**Dataset entries:**
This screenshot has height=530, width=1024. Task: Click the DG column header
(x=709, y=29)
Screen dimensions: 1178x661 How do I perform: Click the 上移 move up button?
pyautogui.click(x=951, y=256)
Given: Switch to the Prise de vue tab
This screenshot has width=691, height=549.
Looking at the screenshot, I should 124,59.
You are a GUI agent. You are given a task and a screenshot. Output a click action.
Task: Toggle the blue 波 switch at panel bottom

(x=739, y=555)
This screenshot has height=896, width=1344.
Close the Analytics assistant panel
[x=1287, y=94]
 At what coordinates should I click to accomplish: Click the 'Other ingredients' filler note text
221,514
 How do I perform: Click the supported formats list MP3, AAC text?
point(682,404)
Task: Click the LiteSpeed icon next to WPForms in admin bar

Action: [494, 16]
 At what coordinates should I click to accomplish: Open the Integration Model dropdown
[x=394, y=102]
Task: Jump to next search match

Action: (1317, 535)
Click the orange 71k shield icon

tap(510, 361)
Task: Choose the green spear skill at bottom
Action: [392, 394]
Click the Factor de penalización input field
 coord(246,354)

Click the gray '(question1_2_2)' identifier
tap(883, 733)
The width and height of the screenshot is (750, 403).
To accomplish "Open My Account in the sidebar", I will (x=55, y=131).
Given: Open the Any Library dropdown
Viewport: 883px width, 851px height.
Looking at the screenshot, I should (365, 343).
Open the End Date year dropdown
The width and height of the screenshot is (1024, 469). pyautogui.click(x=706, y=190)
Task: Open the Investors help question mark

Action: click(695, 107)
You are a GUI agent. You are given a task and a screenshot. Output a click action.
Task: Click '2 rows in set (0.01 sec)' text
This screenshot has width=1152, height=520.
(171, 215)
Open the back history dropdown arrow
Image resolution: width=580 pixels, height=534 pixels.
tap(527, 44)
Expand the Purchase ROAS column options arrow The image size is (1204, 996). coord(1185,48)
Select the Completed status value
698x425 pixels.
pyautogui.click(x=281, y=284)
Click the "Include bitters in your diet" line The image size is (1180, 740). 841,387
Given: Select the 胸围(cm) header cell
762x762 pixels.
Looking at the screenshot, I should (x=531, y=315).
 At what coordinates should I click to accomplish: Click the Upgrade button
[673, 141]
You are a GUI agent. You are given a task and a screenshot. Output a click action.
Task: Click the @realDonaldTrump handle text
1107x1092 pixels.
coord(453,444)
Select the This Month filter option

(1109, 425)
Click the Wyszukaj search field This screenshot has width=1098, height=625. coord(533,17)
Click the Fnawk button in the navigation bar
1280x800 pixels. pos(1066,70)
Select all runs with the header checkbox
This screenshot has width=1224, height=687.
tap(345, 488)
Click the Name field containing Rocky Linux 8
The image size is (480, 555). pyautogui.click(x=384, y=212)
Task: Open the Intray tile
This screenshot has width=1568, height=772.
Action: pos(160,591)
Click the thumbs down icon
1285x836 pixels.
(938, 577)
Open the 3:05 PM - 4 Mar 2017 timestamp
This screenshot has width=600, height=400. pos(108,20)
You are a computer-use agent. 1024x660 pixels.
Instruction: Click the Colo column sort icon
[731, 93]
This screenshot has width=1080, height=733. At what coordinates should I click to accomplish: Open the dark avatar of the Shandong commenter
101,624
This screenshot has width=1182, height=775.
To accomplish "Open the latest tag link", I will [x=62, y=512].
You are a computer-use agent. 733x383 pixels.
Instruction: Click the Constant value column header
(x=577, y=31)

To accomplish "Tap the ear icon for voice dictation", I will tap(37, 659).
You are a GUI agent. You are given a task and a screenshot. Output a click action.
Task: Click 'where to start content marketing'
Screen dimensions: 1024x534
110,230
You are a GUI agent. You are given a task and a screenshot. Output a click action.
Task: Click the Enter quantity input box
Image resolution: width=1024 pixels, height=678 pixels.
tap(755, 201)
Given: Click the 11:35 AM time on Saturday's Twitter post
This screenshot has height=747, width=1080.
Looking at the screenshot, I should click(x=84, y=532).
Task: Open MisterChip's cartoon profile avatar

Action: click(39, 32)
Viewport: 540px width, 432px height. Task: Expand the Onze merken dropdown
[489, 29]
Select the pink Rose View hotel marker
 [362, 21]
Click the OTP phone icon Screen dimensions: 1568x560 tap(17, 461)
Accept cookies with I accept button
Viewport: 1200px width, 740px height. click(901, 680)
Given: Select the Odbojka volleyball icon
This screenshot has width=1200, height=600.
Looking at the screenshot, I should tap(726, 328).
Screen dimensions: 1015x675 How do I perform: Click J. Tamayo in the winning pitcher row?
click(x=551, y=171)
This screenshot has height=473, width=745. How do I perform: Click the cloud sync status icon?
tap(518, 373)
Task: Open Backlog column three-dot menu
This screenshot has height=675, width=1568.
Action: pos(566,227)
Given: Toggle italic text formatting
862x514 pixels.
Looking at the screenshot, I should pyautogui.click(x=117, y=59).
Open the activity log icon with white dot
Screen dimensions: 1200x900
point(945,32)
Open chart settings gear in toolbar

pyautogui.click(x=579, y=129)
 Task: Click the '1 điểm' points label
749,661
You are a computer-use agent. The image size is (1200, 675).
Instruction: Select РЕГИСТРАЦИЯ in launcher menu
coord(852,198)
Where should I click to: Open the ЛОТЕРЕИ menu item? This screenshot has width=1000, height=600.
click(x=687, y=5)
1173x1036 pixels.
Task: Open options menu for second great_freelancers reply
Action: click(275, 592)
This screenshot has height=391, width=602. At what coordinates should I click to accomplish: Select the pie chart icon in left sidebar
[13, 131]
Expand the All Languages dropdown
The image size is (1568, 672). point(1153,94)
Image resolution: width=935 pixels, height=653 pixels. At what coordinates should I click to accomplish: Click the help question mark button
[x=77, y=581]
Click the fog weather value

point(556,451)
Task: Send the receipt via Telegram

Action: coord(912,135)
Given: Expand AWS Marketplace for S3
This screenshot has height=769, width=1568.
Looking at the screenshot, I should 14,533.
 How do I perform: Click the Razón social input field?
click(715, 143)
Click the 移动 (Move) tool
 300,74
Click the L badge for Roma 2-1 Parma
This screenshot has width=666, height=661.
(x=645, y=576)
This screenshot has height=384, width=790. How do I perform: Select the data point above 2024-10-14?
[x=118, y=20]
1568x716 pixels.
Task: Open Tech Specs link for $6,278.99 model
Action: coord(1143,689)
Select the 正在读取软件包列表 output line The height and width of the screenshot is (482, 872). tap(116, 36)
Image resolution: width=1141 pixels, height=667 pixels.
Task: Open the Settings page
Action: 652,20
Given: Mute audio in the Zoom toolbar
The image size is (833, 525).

**What you should do:** Your task is to transcribe the listing above in full, exactly as given.

**Answer to the problem:**
This screenshot has height=530, width=1024. Task: Click the DG column header
(x=709, y=29)
Screen dimensions: 1178x661 How do I perform: Click the 上移 move up button?
pyautogui.click(x=951, y=256)
Given: Switch to the Prise de vue tab
This screenshot has width=691, height=549.
Looking at the screenshot, I should 124,59.
You are a GUI agent. You are given a task and a screenshot. Output a click action.
Task: Toggle the blue 波 switch at panel bottom

(x=739, y=555)
This screenshot has height=896, width=1344.
Close the Analytics assistant panel
[x=1287, y=94]
 At what coordinates should I click to accomplish: Click the 'Other ingredients' filler note text
221,514
 How do I perform: Click the supported formats list MP3, AAC text?
point(682,404)
Task: Click the LiteSpeed icon next to WPForms in admin bar

Action: [494, 16]
 At what coordinates should I click to accomplish: Open the Integration Model dropdown
[x=394, y=102]
Task: Jump to next search match

Action: (1317, 535)
Click the orange 71k shield icon

tap(510, 361)
Task: Choose the green spear skill at bottom
Action: [392, 394]
Click the Factor de penalización input field
 coord(246,354)

Click the gray '(question1_2_2)' identifier
tap(883, 733)
The width and height of the screenshot is (750, 403).
To accomplish "Open My Account in the sidebar", I will (x=55, y=131).
Given: Open the Any Library dropdown
Viewport: 883px width, 851px height.
Looking at the screenshot, I should (365, 343).
Open the End Date year dropdown
The width and height of the screenshot is (1024, 469). pyautogui.click(x=706, y=190)
Task: Open the Investors help question mark

Action: click(695, 107)
You are a GUI agent. You are given a task and a screenshot. Output a click action.
Task: Click '2 rows in set (0.01 sec)' text
This screenshot has width=1152, height=520.
(171, 215)
Open the back history dropdown arrow
Image resolution: width=580 pixels, height=534 pixels.
tap(527, 44)
Expand the Purchase ROAS column options arrow The image size is (1204, 996). coord(1185,48)
Select the Completed status value
698x425 pixels.
pyautogui.click(x=281, y=284)
Click the "Include bitters in your diet" line The image size is (1180, 740). 841,387
Given: Select the 胸围(cm) header cell
762x762 pixels.
Looking at the screenshot, I should (x=531, y=315).
 At what coordinates should I click to accomplish: Click the Upgrade button
[673, 141]
You are a GUI agent. You are given a task and a screenshot. Output a click action.
Task: Click the @realDonaldTrump handle text
1107x1092 pixels.
coord(453,444)
Select the This Month filter option

(1109, 425)
Click the Wyszukaj search field This screenshot has width=1098, height=625. coord(533,17)
Click the Fnawk button in the navigation bar
1280x800 pixels. pos(1066,70)
Select all runs with the header checkbox
This screenshot has width=1224, height=687.
tap(345, 488)
Click the Name field containing Rocky Linux 8
The image size is (480, 555). pyautogui.click(x=384, y=212)
Task: Open the Intray tile
This screenshot has width=1568, height=772.
Action: pos(160,591)
Click the thumbs down icon
1285x836 pixels.
(938, 577)
Open the 3:05 PM - 4 Mar 2017 timestamp
This screenshot has width=600, height=400. pos(108,20)
You are a computer-use agent. 1024x660 pixels.
Instruction: Click the Colo column sort icon
[731, 93]
This screenshot has width=1080, height=733. At what coordinates should I click to accomplish: Open the dark avatar of the Shandong commenter
101,624
This screenshot has width=1182, height=775.
To accomplish "Open the latest tag link", I will [x=62, y=512].
You are a computer-use agent. 733x383 pixels.
Instruction: Click the Constant value column header
(x=577, y=31)

To accomplish "Tap the ear icon for voice dictation", I will tap(37, 659).
You are a GUI agent. You are given a task and a screenshot. Output a click action.
Task: Click 'where to start content marketing'
Screen dimensions: 1024x534
110,230
You are a GUI agent. You are given a task and a screenshot. Output a click action.
Task: Click the Enter quantity input box
Image resolution: width=1024 pixels, height=678 pixels.
tap(755, 201)
Given: Click the 11:35 AM time on Saturday's Twitter post
This screenshot has height=747, width=1080.
Looking at the screenshot, I should click(x=84, y=532).
Task: Open MisterChip's cartoon profile avatar

Action: click(39, 32)
Viewport: 540px width, 432px height. Task: Expand the Onze merken dropdown
[489, 29]
Select the pink Rose View hotel marker
 [362, 21]
Click the OTP phone icon Screen dimensions: 1568x560 tap(17, 461)
Accept cookies with I accept button
Viewport: 1200px width, 740px height. click(901, 680)
Given: Select the Odbojka volleyball icon
This screenshot has width=1200, height=600.
Looking at the screenshot, I should tap(726, 328).
Screen dimensions: 1015x675 How do I perform: Click J. Tamayo in the winning pitcher row?
click(x=551, y=171)
This screenshot has height=473, width=745. How do I perform: Click the cloud sync status icon?
tap(518, 373)
Task: Open Backlog column three-dot menu
This screenshot has height=675, width=1568.
Action: pos(566,227)
Given: Toggle italic text formatting
862x514 pixels.
Looking at the screenshot, I should pyautogui.click(x=117, y=59).
Open the activity log icon with white dot
Screen dimensions: 1200x900
point(945,32)
Open chart settings gear in toolbar

pyautogui.click(x=579, y=129)
 Task: Click the '1 điểm' points label
749,661
You are a computer-use agent. The image size is (1200, 675).
Instruction: Select РЕГИСТРАЦИЯ in launcher menu
coord(852,198)
Where should I click to: Open the ЛОТЕРЕИ menu item? This screenshot has width=1000, height=600.
click(x=687, y=5)
1173x1036 pixels.
Task: Open options menu for second great_freelancers reply
Action: click(275, 592)
This screenshot has height=391, width=602. At what coordinates should I click to accomplish: Select the pie chart icon in left sidebar
[13, 131]
Expand the All Languages dropdown
The image size is (1568, 672). point(1153,94)
Image resolution: width=935 pixels, height=653 pixels. At what coordinates should I click to accomplish: Click the help question mark button
[x=77, y=581]
Click the fog weather value

point(556,451)
Task: Send the receipt via Telegram

Action: coord(912,135)
Given: Expand AWS Marketplace for S3
This screenshot has height=769, width=1568.
Looking at the screenshot, I should 14,533.
 How do I perform: Click the Razón social input field?
click(715, 143)
Click the 移动 (Move) tool
 300,74
Click the L badge for Roma 2-1 Parma
This screenshot has width=666, height=661.
(x=645, y=576)
This screenshot has height=384, width=790. How do I perform: Select the data point above 2024-10-14?
[x=118, y=20]
1568x716 pixels.
Task: Open Tech Specs link for $6,278.99 model
Action: coord(1143,689)
Select the 正在读取软件包列表 output line The height and width of the screenshot is (482, 872). tap(116, 36)
Image resolution: width=1141 pixels, height=667 pixels.
Task: Open the Settings page
Action: 652,20
Given: Mute audio in the Zoom toolbar
The image size is (833, 525).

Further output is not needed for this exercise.